Research Data Management (RDM)
RDM is about taking care of your research data throughout the research lifecycle. It is the sum of many small and practical habits that occur before, during, and after a project. It includes all aspects of planning, documenting and organizing your data, defining how to handle sensitive data, thinking of backup and archive solutions during and after a project, as well as sharing your data properly so that it can be easily found and re-used. By considering these issues beforehand, you cover aspects of good scientific practice, ensure the reproducibility of your research, avoid data loss or creation of incomplete data, and plan for long-term preservation (e.g. re-usability in 10 years’ time). Moreover, many funders (like FWF or EC) require a Research Data Management Plan (RDMP) as mandatory, and almost all questions included in their RDMP templates (more information on RDMP) are dealt with in an accurate RDM.
On this site:
What is Research Data (RD)?
There is not one definition of what Research Data (RD) is, and it depends on the discipline in which data is collected. According to the OECD, “RD are defined as factual records (numerical scores, textual records, images, and sounds) used as primary sources for scientific research, and that are commonly accepted in the scientific community as necessary to validate research findings.” (OECD Principles and Guidelines for Access to Research Data from Public Funding, 2007, p. 13). The EU defines RD as “information, in particular facts or numbers, collected to be examined and considered as a basis for reasoning, discussion, or calculation. In a research context, examples of data include statistics, results of experiments, measurements, observations resulting from fieldwork, survey results, interview recordings and images.” (https://ec.europa.eu/research/participants/docs/h2020-funding-guide/cross-cutting-issues/open-access-data-management/open-access_en.htm).
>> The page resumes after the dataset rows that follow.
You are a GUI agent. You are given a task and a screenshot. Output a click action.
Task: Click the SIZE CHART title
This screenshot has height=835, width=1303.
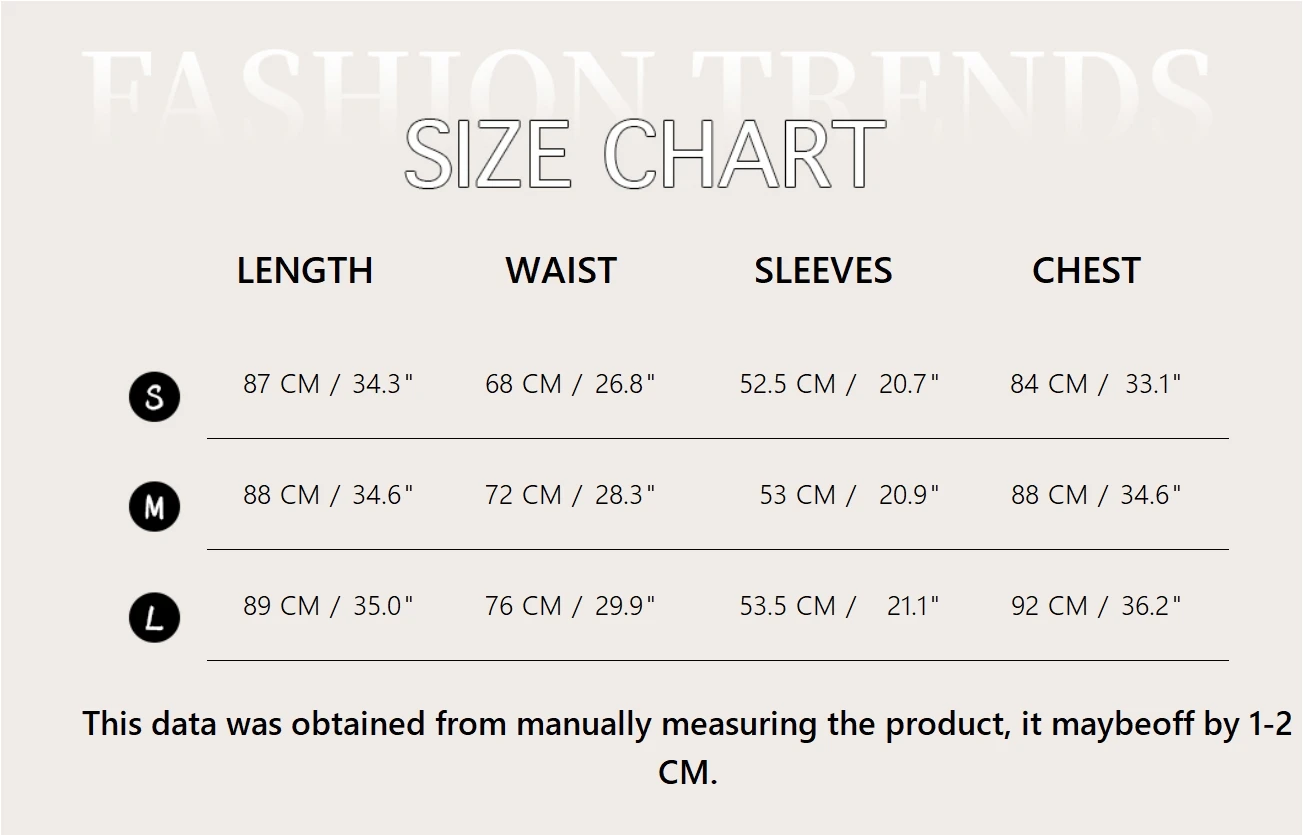pos(645,154)
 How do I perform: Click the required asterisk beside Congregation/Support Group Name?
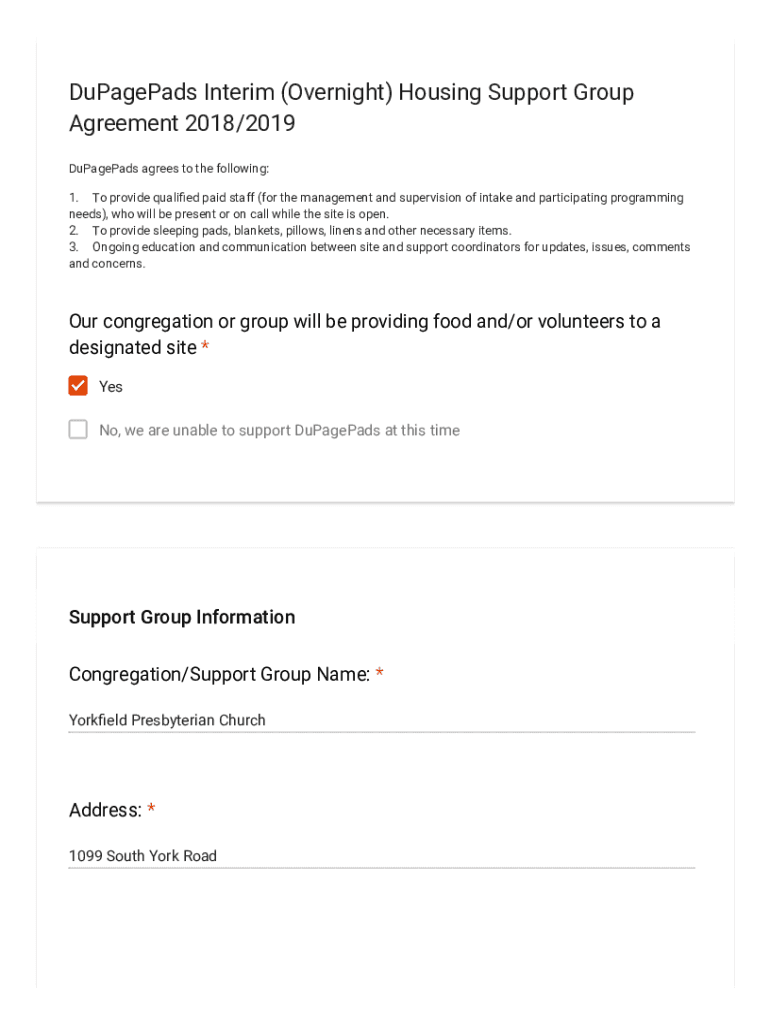[x=380, y=675]
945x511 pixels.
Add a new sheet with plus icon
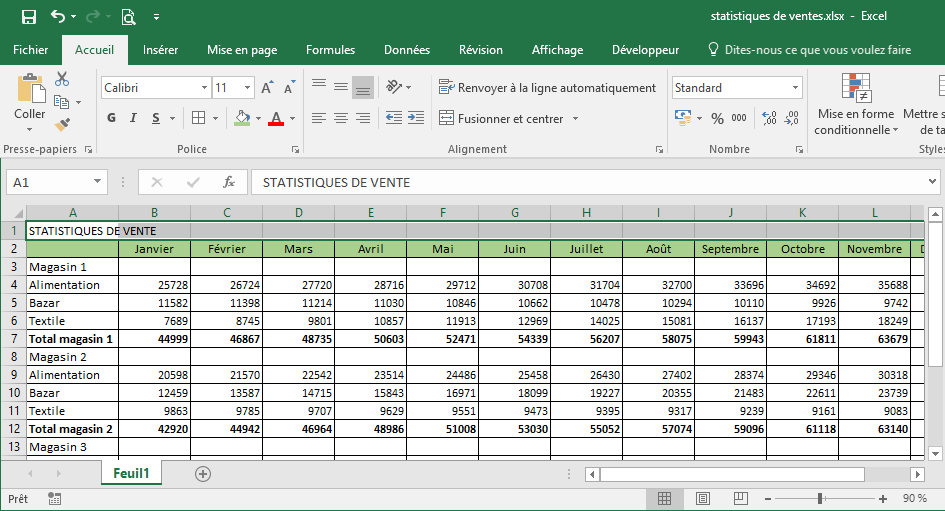203,474
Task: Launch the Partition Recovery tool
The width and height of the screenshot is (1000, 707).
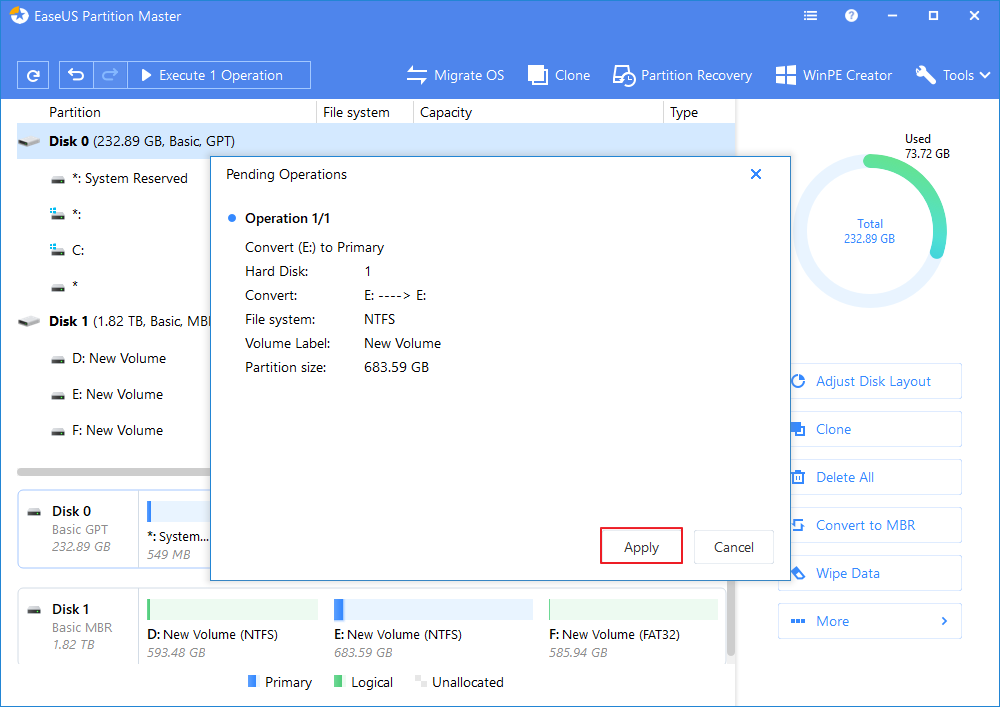Action: [x=682, y=75]
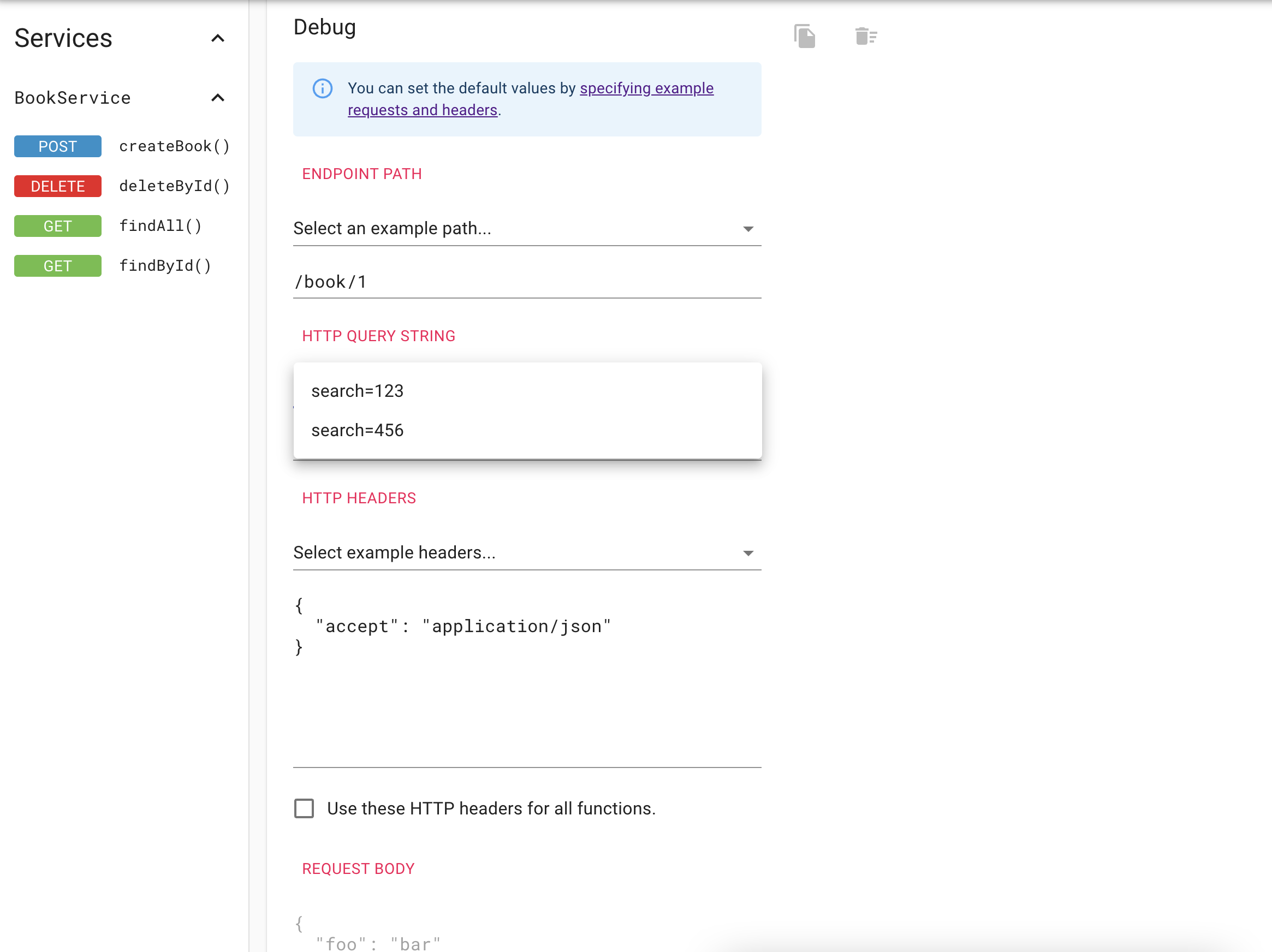Click the GET badge next to findById()
1272x952 pixels.
point(57,266)

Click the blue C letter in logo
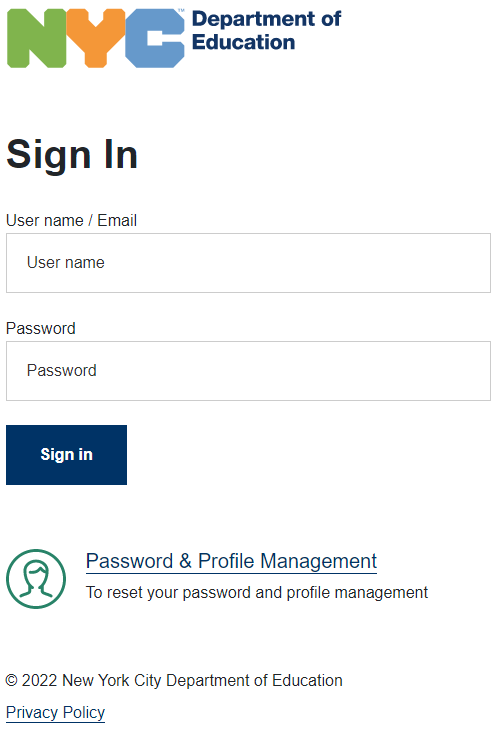click(x=155, y=38)
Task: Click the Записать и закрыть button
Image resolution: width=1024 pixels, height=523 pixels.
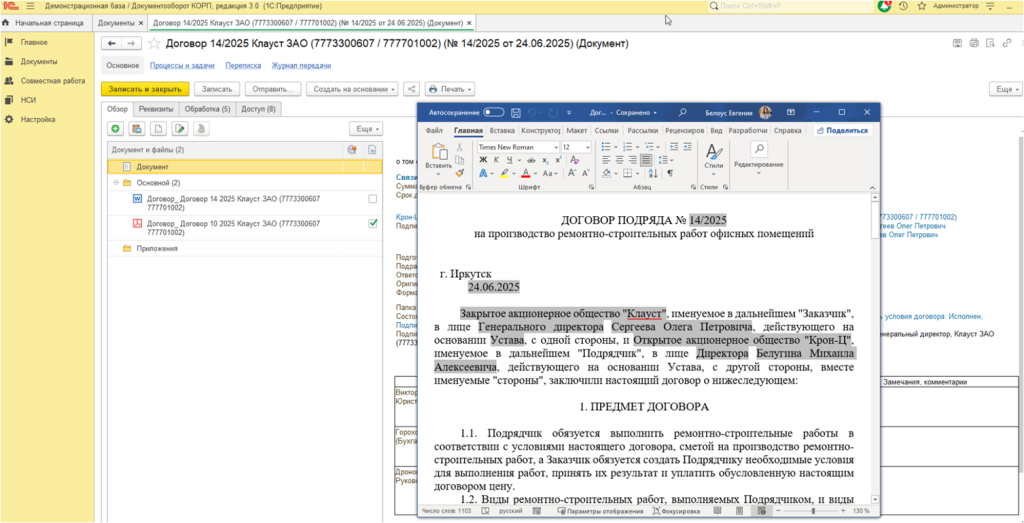Action: (x=145, y=89)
What is the difference between FAIR data and Open data?
In many funder templates and publications regarding RDMP, you will find the acronyms FAIR data and Open data.
FAIR data stands for Findable, Accessible, Interoperable and Reusable data, it consists of 15 principles, which ensure readability for both humans and machines (see the publication of Wilkinson et al. for further details). Within Findable, the focus lies on rich metadata and unique, persistent identifiers. Accessible data implies that the metadata are understandable to humans and machines and that the dataset is stored in a trustworthy repository. To fulfill the principles within Interoperable, the metadata should be available in a broadly applicable language (so that you can re-use data interdisciplinary as well without knowing e.g. discipline specific abbreviations). Reusable means that data and data collections have a clear usage license and accurate information on provenance.
Therefore, to sum it up, the focus of FAIR lies on technical details and machine-readability. However, data/datasets can have a fine scale on how FAIR they are – this is not a yes/no switch.
Open data means that data should be freely available and accessible to everyone, free to reuse and redistribute, and that everyone must be able to use it (universal participation). There should be at least an open license or waivers; ideally, RD are also stored in an open format (non-proprietary), described in open standards, and linked to other data to provide context. As with FAIR, there is no binary choice but a scale of openness. When it comes to personal data protection, the motto is often described “as open as possible, as closed as necessary” (detailed information can be found in the section Legal/Ethical).
Your data can be FAIR and not open or the other way around. These principles are not excluding one another, and they are not in competition (read the article by Higman et al. (2019) for further details).
Keep in mind that neither Open nor FAIR has any statement regarding the quality of research data.
Research Data Lifecycle
The research data lifecycle is a model covering all stages necessary during a research project (depending on your research discipline). It illustrates that data have a much longer lifespan than only the duration of a project. This concept has become more important as data sharing increases.
RDM includes far more than just writing a plan/answering a template to fulfill a funders requirement. It covers the activities you take to organize your data. Even so, a RDMP is a powerful tool to support you throughout a whole research project – in other words, RDM will make your daily business with data easier. The RDMP covers questions such as: how you will deal with your data, are you re-using already existing data or creating new one, who is working with them during the project, how is data documented, how is it stored, how is the backup been handled with, and which legal and ethical questions have to be considered.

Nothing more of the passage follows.